Os medicamentos foram transportados por agentes da PF. Em uma das viaturas descaracterizadas, caixas e frascos estavam no colo de um policial no banco do carona. O ex-presidente não relatou dores nem desconfortos durante o exame de corpo de delito. O laudo não foi divulgado por Moraes, uma forma de preservar sua intimidade.
Preocupação com o sono e visitas familiares
Flávio Bolsonaro demonstrou preocupação com o sono do pai. Segundo o senador, as sequelas da facada provocam refluxo e risco de aspiração de líquidos quando Bolsonaro dorme de barriga para cima. Ele relatou que Michelle o virava constantemente durante a noite. Também disse que o pai tem assistido a muita televisão dentro da cela.
Michelle o visitou duas vezes na primeira semana. Ela estava no Ceará, para um evento do PL Mulher, quando soube da prisão. Em sua primeira manifestação pública, afirmou nas redes sociais: “São dias difíceis, mas o meu coração permanece em paz”.
Filhos relatam indignação e pouco apetite
Carlos, Jair Renan e Flávio estiveram com o pai ao longo da semana. Flávio levou o livro “Metanoia – A Chave Está em Sua Mente”, do bispo JB Carvalho. Jair Renan contou que entregou livros e um caça-palavras. “Conversamos muito sobre futebol. Tentei distrair a cabeça do meu velho”, afirmou ao deixar a PF.
Os filhos disseram que Bolsonaro está “sensível” e “indignado”. Flávio afirmou que ele ainda reclama da prisão e de suposta perseguição judicial. Carlos disse que o pai tem comido pouco. “Uma hora isso vai acabar desaguando num momento que pode ficar ruim para ele e isso preocupa a família”, relatou.
Articulação política continua na cadeia
As conversas com Flávio e Carlos também envolveram política. A prisão trouxe preocupação ao núcleo bolsonarista sobre possível abalo na coesão do grupo. A pedido de Valdemar Costa Neto, presidente do PL, foi realizada uma reunião com deputados e senadores para alinhar orientações.
Michelle, Flávio, Carlos e Valdemar falaram aos parlamentares.
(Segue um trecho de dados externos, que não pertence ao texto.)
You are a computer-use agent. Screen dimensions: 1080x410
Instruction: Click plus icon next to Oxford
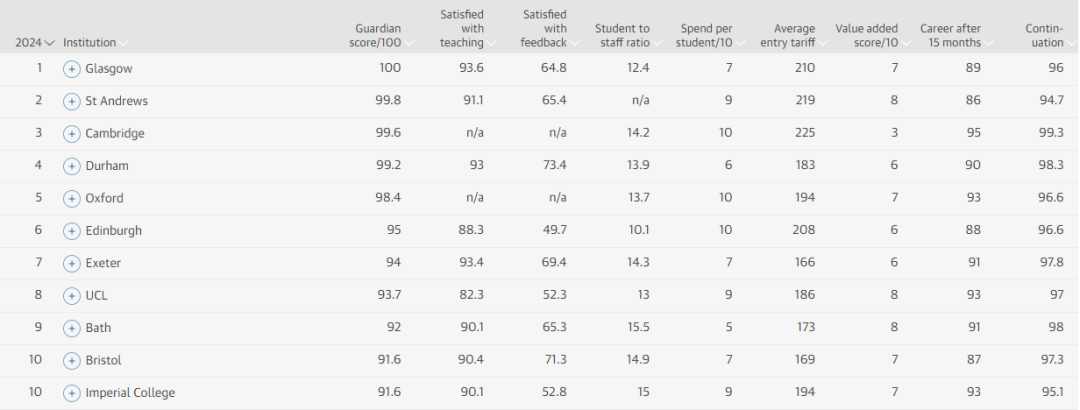tap(72, 198)
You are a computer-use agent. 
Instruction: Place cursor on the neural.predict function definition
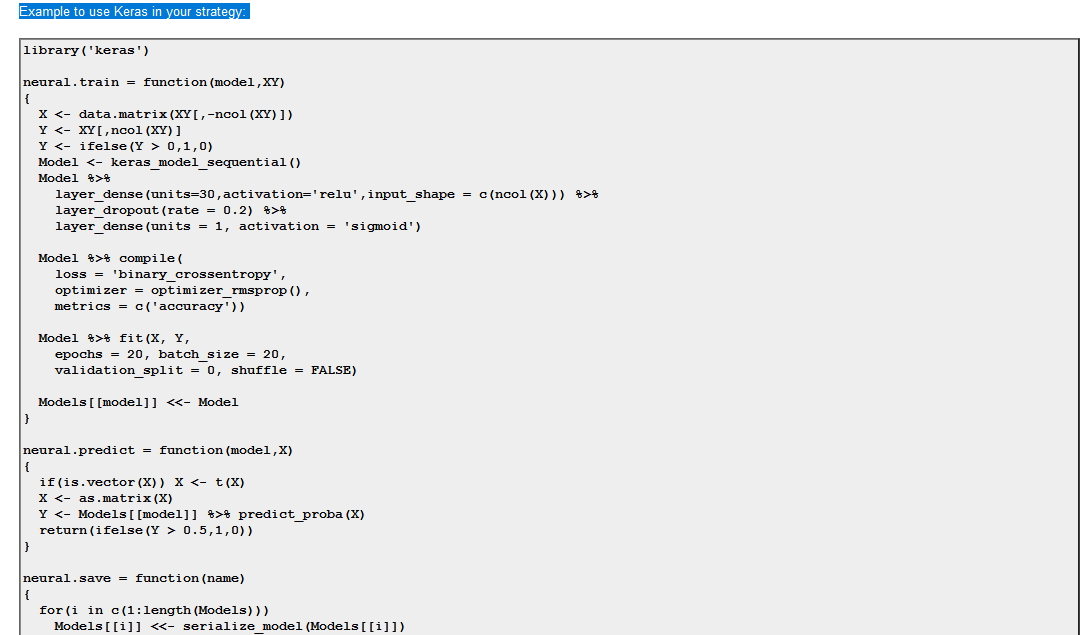click(158, 450)
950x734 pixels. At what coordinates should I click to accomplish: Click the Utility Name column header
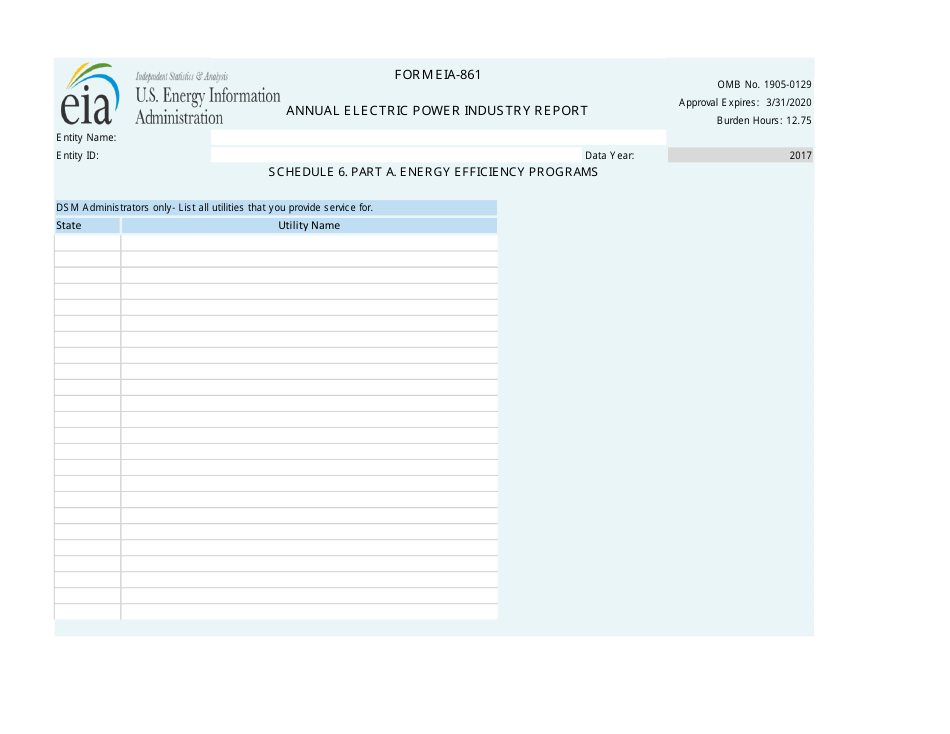(x=309, y=225)
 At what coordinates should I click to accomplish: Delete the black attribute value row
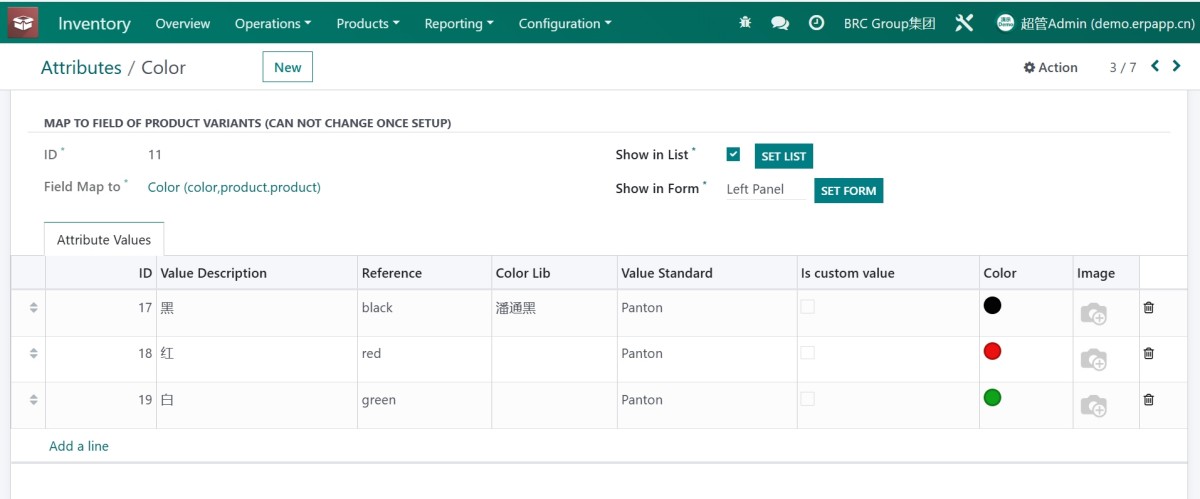[x=1148, y=308]
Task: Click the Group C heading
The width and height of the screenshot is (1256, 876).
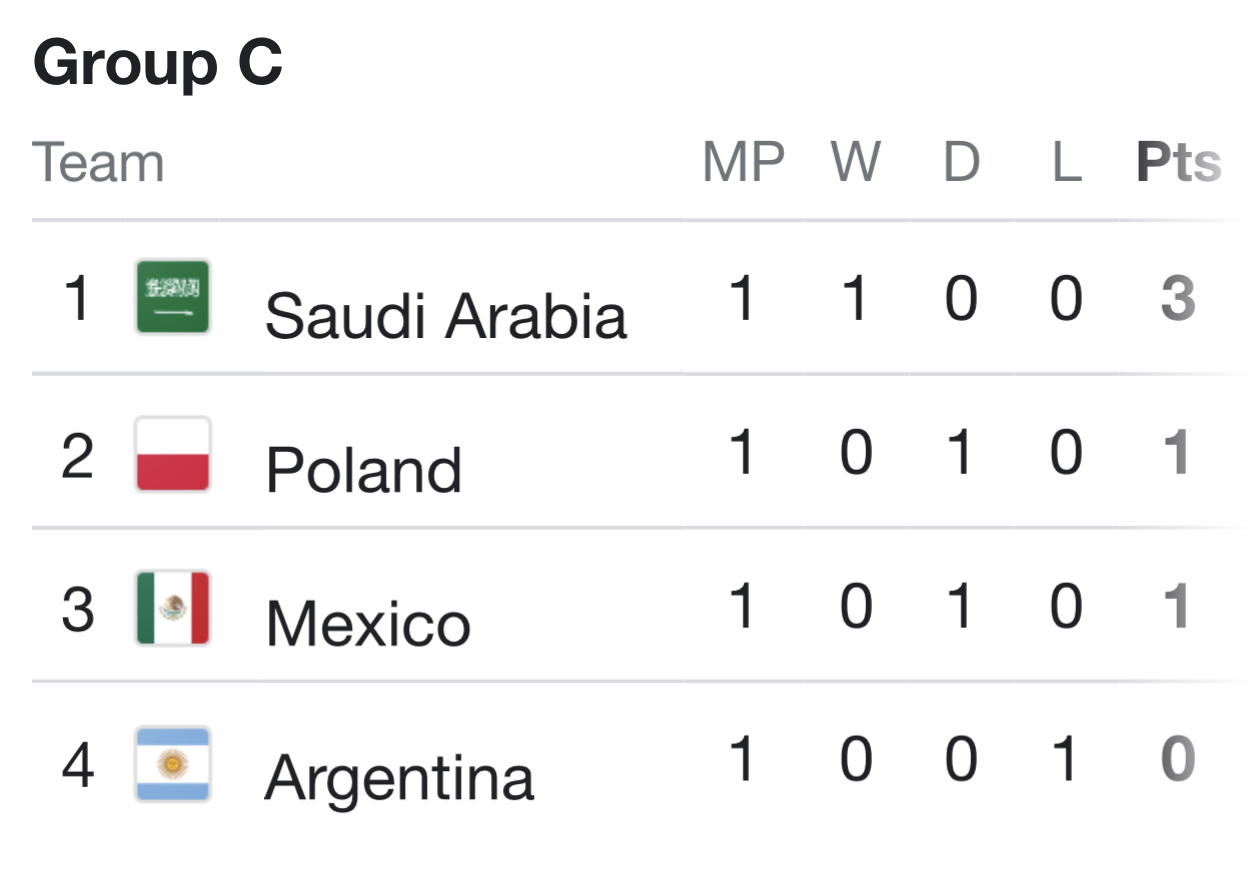Action: (x=158, y=63)
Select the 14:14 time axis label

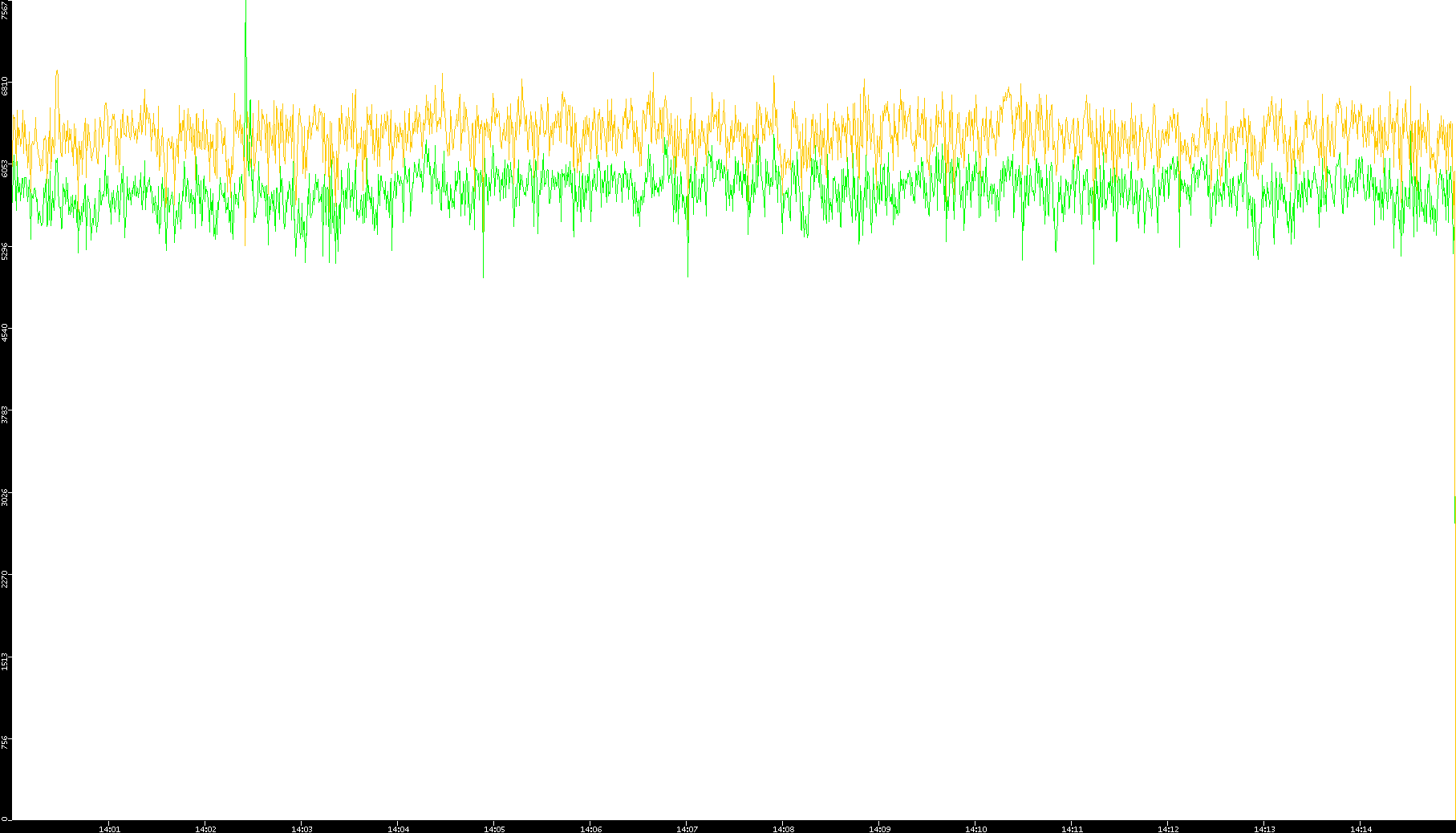pyautogui.click(x=1361, y=828)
As instruções foram claras: não discutir antecipação da escolha do candidato da direita para 2026 e não realizar convocações que sugerissem “parar o Brasil”.
O objetivo é reduzir tensões com Alexandre de Moraes e evitar ações radicais protagonizadas por novatos que buscam visibilidade para disputar cargos em 2026.
Entre aliados, está consolidado que Flávio será a voz oficial de Bolsonaro enquanto ele permanecer preso, repassando recados diretos do pai, inclusive sobre articulações como escolhas para candidaturas ao Senado, que devem passar por lideranças locais.
Visitas sob controle do STF
Todas as visitas precisam ser autorizadas por Moraes, salvo as de advogados e médicos particulares, que têm trânsito livre. Familiares dependem de autorização formal, e cada encontro é previamente comunicado e supervisionado pela equipe jurídica do ex-presidente.